Skip to main content

Tools for handling DICOM based whole scan images

Project description

wsidicom

wsidicom is a Python package for reading DICOM WSI file sets. The aims with the project are:

  • Easy to use interface for reading and writing WSI DICOM images and annotations using the DICOM Media Storage Model.
  • Support the latest and upcomming DICOM standards.
  • Platform independent installation via PyPI.

Installing wsidicom

wsidicom is available on PyPI:

$ pip install wsidicom

Important note

Please note that this is an early release and the API is not frozen yet. Function names and functionality is prone to change.

Requirements

wsidicom uses pydicom, numpy and Pillow (with jpeg and jpeg2000 plugins).

Limitations

Levels are required to have (close to) 2 factor scale and same tile size.
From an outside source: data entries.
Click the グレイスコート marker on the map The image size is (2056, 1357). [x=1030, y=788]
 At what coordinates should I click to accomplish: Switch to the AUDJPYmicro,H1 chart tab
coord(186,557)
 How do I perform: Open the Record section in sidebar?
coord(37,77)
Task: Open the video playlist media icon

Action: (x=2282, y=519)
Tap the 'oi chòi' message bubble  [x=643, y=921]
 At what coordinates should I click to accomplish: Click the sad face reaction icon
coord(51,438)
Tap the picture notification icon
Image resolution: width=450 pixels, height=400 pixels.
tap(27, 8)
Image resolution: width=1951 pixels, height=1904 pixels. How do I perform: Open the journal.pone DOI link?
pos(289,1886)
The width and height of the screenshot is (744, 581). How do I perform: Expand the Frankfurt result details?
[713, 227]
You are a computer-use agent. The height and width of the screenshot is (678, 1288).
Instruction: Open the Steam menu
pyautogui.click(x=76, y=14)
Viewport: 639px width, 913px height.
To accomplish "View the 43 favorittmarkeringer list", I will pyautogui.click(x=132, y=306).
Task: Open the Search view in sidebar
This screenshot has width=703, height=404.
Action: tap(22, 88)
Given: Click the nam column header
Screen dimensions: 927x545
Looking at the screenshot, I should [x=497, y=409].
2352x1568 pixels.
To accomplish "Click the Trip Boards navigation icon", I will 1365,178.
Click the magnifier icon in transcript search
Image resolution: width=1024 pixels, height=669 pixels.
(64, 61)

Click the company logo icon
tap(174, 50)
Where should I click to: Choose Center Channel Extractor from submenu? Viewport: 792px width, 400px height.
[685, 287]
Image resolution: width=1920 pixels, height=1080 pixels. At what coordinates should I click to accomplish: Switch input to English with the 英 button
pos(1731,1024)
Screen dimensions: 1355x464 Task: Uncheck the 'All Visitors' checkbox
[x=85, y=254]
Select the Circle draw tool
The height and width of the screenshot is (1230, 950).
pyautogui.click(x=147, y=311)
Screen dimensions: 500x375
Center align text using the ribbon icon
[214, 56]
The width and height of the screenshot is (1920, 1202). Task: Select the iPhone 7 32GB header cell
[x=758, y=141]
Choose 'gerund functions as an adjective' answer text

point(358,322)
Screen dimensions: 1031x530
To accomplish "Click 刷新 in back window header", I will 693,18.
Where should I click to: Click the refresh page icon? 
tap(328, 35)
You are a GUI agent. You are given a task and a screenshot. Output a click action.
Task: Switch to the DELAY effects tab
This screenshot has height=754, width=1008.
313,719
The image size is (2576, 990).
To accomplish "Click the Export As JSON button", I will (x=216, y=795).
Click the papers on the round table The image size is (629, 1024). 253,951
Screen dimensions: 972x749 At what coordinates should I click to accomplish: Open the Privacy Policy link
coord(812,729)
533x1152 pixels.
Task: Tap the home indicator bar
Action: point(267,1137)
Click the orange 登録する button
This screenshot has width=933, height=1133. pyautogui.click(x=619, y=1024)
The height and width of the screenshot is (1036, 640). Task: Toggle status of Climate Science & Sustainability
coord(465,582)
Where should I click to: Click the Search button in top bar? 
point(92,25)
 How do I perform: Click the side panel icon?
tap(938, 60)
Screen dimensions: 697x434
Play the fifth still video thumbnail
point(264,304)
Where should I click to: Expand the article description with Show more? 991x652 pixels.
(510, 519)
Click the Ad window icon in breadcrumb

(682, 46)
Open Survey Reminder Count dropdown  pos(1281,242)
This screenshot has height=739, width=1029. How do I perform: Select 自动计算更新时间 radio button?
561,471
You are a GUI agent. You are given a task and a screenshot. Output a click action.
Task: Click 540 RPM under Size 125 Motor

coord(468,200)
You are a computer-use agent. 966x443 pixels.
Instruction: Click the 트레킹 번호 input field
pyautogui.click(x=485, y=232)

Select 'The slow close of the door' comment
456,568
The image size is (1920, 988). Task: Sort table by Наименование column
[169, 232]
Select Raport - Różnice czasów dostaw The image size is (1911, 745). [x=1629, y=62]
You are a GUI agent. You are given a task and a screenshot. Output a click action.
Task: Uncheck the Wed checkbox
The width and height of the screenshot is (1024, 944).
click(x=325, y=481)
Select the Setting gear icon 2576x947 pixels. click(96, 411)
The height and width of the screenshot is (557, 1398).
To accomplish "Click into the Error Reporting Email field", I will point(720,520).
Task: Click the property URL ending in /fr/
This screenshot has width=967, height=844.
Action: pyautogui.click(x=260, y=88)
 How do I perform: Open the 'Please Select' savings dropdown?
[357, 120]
Only JPEGBaseline8Bit, JPEG2000 and JPEG2000Lossless transfer syntax is supported.

Optical path identifiers needs to be unique across file set.

Basic usage

Load a WSI dataset from files in folder.

from wsidicom import WsiDicom
slide = WsiDicom.open(path_to_folder)

Read a 200x200 px region starting from px 1000, 1000 at level 6.

region = slide.read_region((1000, 1000), 6, (200, 200))

Read 3x3 mm region starting at 0, 0 mm at level 6.

region_mm = slide.read_region_mm((0, 0), 6, (3, 3))

Read 3x3 mm region starting at 0, 0 mm with pixel spacing 0.01 mm/px.

region_mpp = slide.read_region_mpp((0, 0), 0.01, (3, 3))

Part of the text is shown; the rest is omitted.